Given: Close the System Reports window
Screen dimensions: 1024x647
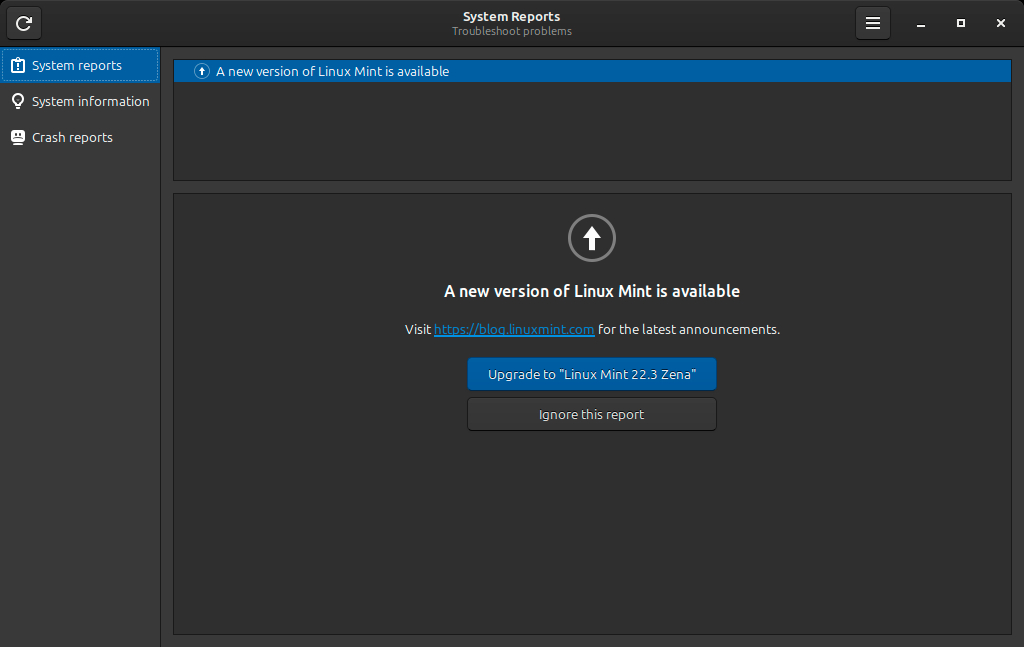Looking at the screenshot, I should click(x=1000, y=23).
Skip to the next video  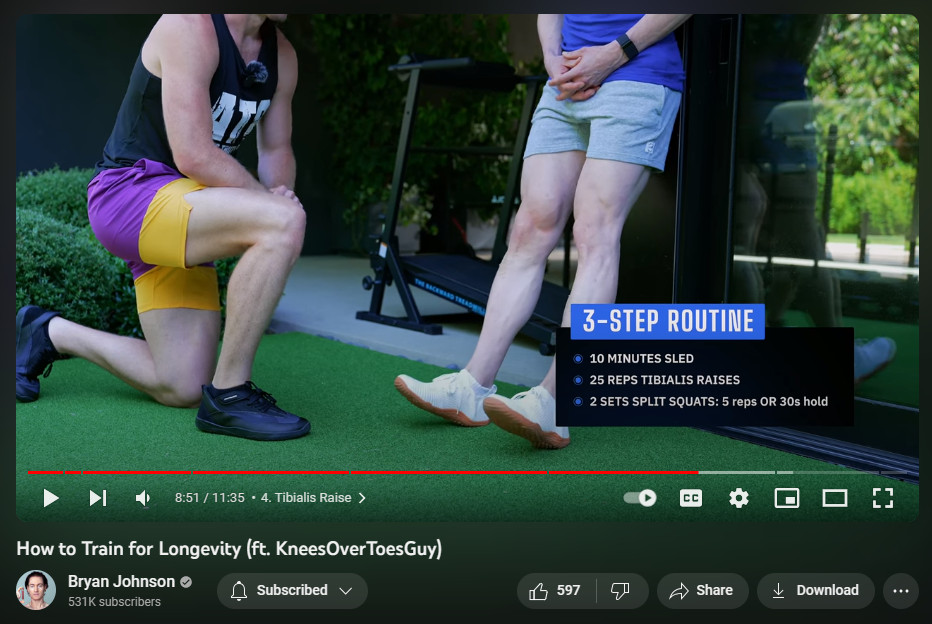tap(98, 498)
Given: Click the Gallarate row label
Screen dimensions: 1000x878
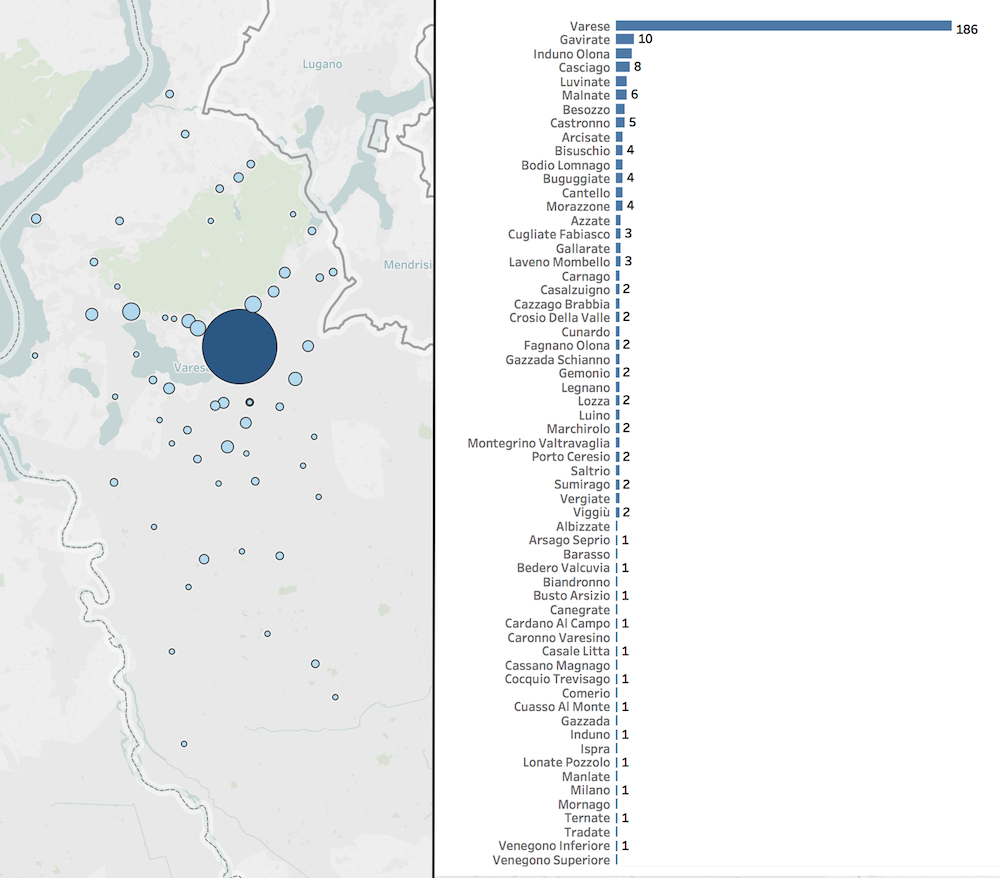Looking at the screenshot, I should point(582,248).
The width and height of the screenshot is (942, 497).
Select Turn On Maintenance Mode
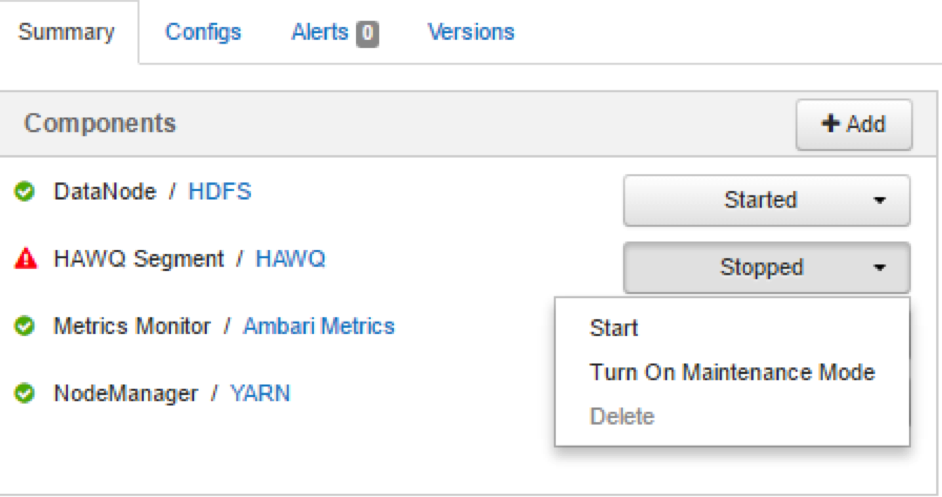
----------------------------------------
### WORK ORDER
Return exactly the lines starting at the line with "Screen dimensions: 1000x878" and ending at the last line of the listing, both ends included; pictures are to be left out.

### EXERCISE OUTPUT
Screen dimensions: 1000x878
Looking at the screenshot, I should point(582,248).
The width and height of the screenshot is (942, 497).
Select Turn On Maintenance Mode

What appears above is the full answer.